### Task description
In the records below, one line contains "Screen dimensions: 1280x720". Print that line and every line after it exactly, down to the final one.

Stored items
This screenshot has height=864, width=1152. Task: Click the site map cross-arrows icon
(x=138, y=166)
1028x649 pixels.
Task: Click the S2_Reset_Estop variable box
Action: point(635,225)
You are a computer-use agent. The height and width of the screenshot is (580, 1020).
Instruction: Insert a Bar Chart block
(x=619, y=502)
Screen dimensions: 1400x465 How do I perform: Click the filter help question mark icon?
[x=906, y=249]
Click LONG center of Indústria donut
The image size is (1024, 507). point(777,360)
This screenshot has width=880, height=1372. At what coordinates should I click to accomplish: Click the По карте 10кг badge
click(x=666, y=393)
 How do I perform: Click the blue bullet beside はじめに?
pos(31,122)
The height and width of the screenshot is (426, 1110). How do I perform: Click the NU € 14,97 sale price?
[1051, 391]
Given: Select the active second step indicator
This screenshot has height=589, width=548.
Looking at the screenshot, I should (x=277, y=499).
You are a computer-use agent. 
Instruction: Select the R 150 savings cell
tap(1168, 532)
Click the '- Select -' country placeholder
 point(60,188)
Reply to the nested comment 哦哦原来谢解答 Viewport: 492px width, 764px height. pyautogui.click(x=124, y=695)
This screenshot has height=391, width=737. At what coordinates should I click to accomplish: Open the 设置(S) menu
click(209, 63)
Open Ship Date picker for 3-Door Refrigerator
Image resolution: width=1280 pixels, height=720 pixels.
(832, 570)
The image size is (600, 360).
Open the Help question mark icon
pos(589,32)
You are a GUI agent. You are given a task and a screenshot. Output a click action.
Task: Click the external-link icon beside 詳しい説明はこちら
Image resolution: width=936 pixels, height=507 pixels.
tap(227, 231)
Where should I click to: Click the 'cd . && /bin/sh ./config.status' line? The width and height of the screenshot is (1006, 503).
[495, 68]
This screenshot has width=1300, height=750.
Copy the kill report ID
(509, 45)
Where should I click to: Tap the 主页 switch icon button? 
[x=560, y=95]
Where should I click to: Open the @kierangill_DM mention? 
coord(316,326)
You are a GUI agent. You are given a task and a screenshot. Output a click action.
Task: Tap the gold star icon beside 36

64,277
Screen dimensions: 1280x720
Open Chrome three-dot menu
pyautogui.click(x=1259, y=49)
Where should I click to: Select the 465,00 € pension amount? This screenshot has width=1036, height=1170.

### Result of this exercise
Screen dimensions: 1280x720
Open Chrome three-dot menu
pyautogui.click(x=1259, y=49)
Where should I click to: Select the 465,00 € pension amount? This screenshot has width=1036, height=1170.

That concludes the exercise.